The offshore wind developer and the world’s largest nature conservation organisation are carrying out the BioReef project in collaboration with the Technical University of Denmark’s Institute of Aquatic Resources, DTU Aqua, which serves as the project’s scientific partner. 

DTU Aqua’s large-scale hatchery and experimental nursery for initial grow-out in northern Denmark are central to the production and deployment of European flat oysters and horse mussels for the BioReef project, Ørsted says. The work in the hatchery will lead to protocols that can be implemented elsewhere to produce seed for similar marine restoration efforts, according to the developer.

In addition to finding new methods for the establishment of reefs, the BioReef project will also produce peer-reviewed scientific papers, protocols, and methods that can be applied in restoration projects around the world.

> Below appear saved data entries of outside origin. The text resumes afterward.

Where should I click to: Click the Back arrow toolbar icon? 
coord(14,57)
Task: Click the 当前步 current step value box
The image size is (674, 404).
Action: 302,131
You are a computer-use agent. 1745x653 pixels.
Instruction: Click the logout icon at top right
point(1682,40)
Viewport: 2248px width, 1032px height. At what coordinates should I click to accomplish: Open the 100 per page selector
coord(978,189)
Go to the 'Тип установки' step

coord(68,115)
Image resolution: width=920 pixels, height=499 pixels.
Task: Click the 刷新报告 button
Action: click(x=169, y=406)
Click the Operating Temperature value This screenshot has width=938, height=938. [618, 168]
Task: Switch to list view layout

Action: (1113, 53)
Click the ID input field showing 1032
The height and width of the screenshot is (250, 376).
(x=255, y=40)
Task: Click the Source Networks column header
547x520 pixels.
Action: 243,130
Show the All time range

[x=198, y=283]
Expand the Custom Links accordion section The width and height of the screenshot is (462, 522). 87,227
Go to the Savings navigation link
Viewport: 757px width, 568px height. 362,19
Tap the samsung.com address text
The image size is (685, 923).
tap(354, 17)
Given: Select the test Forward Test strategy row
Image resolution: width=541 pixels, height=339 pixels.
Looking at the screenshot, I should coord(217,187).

BioReef will start this year with the collection of broodstock and screening of locations with historic biogenic reefs in Danish waters. 

Next year, the project partners will work on the site selection for the location of the biogenic reef(s) in the Danish North Sea, as well as on the development of hatchery protocols and testing of small reefs in coastal waters.

In 2025/2026, further testing will be conducted in the hatchery and at nearshore grow-out locations, before the biogenic reef(s) are deployed in the Danish North Sea in 2027.

According to Ørsted, the solutions delivered through the BioReef project will support both the company’s ambition to have all renewable energy projects it commissions from 2030 onwards delivering a net-positive biodiversity impact and WWF’s call to halt and reverse biodiversity loss by 2030. 

Ingrid Reumert, Senior Vice President and Head of Global Stakeholder Relations at Ørsted said: 
“This is an exciting project – it will provide ecosystem services to the marine environment, increase biodiversity, and improve water quality in the North Sea. Together with WWF, we want to set a new standard for biodiversity enhancement in offshore wind development and further marine nature protection and restoration, as well as encourage others to join us in creating a net-positive impact on ocean biodiversity”.